Surprisingly, it takes little time for the peace that once graced the village to collapse. At the center are two emerging opponents: there is Franz who, as a conscript in the Wehrmacht, contemplates refusing to take the oath to Hitler. On the opposing side are the villagers who wholeheartedly embrace the Anschluss. Home for now, in between training sessions with the army, Franz knows that his next time in uniform will bring the dreaded ceremony. His disinclination to embrace the Nazi culture, now gathering steam in St. Radegund, evokes contempt among his neighbors. The hostility deepens with the growing recognition that Franz will likely not take the oath. The hotheads goad him; the mayor shames and reviles him.

What is yet more compelling is Franz’s struggle to speak his mind regarding his decision and to hear some kindred voice. The parish priest counsels him to take the oath: consider the “consequences,” he warns. Even his bishop in Linz is clearly afraid for himself if he were to encourage Franz in any way that opposed the Reich. The few villagers sympathetic to Franz offer no significant help to their friend, caught as they are between worry and despair. Fani remains true to her husband from beginning to end, and their love for one another proves a great source of freedom for Franz; but there is no doubt that her ability to understand him is limited. The demands on Franz’s conscience increasingly isolate him.

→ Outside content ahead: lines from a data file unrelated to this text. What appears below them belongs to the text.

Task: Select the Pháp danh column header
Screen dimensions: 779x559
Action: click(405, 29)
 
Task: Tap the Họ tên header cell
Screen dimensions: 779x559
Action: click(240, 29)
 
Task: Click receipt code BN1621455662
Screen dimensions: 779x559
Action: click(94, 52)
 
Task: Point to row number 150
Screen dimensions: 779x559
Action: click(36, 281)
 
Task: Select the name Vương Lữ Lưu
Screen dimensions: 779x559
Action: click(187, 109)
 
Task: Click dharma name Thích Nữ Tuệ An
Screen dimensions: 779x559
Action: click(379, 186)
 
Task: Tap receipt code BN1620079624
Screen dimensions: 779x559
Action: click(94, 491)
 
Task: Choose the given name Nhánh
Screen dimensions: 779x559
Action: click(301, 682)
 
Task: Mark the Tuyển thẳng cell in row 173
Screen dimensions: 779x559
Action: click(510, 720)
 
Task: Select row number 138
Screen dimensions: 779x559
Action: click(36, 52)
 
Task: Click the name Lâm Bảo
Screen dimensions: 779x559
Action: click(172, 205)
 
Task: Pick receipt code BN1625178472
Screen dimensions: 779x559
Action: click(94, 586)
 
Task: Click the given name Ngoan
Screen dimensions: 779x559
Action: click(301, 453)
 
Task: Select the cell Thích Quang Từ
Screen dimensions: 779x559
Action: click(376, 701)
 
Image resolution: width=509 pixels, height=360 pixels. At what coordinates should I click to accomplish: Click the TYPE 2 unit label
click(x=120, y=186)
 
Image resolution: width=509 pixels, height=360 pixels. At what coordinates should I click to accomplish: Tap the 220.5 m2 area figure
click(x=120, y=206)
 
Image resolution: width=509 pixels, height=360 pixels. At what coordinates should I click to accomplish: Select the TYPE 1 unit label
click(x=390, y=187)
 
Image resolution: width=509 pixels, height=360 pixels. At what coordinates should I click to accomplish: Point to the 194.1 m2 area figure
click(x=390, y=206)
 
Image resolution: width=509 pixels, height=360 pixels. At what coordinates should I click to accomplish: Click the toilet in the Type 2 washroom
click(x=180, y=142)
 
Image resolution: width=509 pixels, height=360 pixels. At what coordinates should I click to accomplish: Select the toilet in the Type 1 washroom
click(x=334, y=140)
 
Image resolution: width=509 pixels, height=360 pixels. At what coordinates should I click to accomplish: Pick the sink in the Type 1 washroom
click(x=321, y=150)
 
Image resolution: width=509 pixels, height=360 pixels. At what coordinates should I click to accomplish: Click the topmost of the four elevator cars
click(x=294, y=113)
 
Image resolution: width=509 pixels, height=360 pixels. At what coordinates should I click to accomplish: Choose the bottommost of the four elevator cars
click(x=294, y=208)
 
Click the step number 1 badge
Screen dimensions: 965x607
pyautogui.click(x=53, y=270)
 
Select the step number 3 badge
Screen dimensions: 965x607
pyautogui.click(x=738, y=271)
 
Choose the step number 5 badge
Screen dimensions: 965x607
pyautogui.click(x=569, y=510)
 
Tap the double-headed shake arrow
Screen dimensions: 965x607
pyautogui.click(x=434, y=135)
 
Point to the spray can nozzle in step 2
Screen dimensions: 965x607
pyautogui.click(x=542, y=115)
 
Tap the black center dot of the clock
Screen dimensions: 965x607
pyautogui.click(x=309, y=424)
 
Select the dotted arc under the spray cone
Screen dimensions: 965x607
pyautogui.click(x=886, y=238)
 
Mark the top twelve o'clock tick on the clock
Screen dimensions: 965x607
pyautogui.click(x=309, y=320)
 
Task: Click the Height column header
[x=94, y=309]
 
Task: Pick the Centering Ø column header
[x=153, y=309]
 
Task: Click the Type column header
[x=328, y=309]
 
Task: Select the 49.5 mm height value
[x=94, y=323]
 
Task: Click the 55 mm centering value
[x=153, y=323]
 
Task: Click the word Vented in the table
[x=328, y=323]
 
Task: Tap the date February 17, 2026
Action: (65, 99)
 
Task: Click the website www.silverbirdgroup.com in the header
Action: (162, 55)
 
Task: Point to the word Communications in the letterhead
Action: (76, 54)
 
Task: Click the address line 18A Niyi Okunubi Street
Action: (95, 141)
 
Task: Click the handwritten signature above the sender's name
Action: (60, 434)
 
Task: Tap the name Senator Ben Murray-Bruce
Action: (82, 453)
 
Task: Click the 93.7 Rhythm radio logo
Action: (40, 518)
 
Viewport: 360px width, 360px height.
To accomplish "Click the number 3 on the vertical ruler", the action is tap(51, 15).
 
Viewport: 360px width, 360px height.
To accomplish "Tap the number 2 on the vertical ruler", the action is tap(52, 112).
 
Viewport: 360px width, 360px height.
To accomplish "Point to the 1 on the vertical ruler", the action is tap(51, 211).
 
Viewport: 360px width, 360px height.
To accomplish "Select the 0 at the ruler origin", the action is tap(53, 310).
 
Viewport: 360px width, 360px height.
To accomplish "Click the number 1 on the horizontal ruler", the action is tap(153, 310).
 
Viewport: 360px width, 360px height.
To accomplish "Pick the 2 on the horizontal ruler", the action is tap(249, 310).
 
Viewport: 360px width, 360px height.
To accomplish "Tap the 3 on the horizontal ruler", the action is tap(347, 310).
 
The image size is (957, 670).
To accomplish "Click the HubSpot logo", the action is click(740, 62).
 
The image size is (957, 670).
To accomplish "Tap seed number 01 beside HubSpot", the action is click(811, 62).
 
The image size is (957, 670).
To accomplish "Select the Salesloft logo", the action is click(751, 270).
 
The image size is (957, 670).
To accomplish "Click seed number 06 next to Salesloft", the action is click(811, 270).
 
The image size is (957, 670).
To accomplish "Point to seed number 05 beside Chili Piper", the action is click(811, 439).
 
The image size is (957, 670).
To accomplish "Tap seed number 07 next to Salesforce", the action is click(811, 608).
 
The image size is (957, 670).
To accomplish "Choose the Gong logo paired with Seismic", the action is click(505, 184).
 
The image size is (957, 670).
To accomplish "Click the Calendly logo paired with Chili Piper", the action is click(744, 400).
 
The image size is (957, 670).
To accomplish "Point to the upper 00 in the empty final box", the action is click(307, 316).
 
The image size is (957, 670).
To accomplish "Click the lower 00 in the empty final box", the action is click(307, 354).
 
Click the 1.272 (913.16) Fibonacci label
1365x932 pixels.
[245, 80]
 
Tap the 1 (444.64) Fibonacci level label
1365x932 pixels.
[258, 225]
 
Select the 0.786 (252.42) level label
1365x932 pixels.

Franz, we learn, objects to the killing of innocents in the Nazi invasions, which he witnesses in a black-and-white newsreel. It is a factor that weighs on him, knowledge that he cannot ignore if he is to be true to his conscience. At the same time, there is the seeming emptiness of his refusal to take the oath. Once he finally refuses and begins his journey through prison to trial, Franz is repeatedly counseled that his choice will make no impact on the Reich, or on the outcome of the war. He is counseled in other ways too, with weapons of persuasion: beatings, isolation from his family, and the prohibition on speech in the prison yard. For his part, Franz judges no one for taking the oath and makes no denunciation of his captors. Outside of St. Radegund and the narrow corridors of the military penal system, no one even knows of his plight. As he is driven from prison to courtroom through the streets of Berlin, he passes unnoticed. His refusal appears to have no significant weight outside of the consequences that it bears for his life and his family.

For all of the heavenly, mountainous imagery captured for our viewing, there is no clarion sound from above, no audible voice that we can say is God’s. Still, there is a moment when it strikes us that Franz hears a calling: while waiting to return to the army, he is walking by the woods near St. Radegund, and something in the depth of the trees seems to hold him. The camera angle at this juncture is not, as it might well be in a Malick film, ascending upwards to the treetops. Franz is not gazing heavenward; rather, the angle is on his profile, facing the woods, seeking out or responding to something hidden from us but clearly sensed by Franz. He is focused but agitated. The moment is a definitive crossroads: he can act on what he hears in his conscience, hidden like the voice in the woods, or he can leave the woods behind in order to avoid the measurable consequences in store if he refuses to take the oath.

Throughout A Hidden Life, with the exception of Grüss Gott and some sweet exchanges between Franz and Fani, German is the language of coarseness, anger, and violence. Hitler incites the crowd. The village mayor spews a crazed, extended rant. Sadistic prison guards spit their vulgarities in Franz’s face. A tribunal officer rages at him. All of this is spoken in German.

Late in the film, at a moment when Franz sits alone, we hear another voice-over. The camera zooms in on his haggard face. We don’t see him say anything; we just hear him. Softly, he speaks, “Vater unser im Himmel . . .” (Our Father in heaven). It is the Lord’s Prayer. The coarse, violent German, repeatedly thrust at Franz, finally gives way to the tender cry of a suffering son for his father. Speech is redeemed by a prayer, ancient but called to memory in the freedom found only when a man has nothing left but God.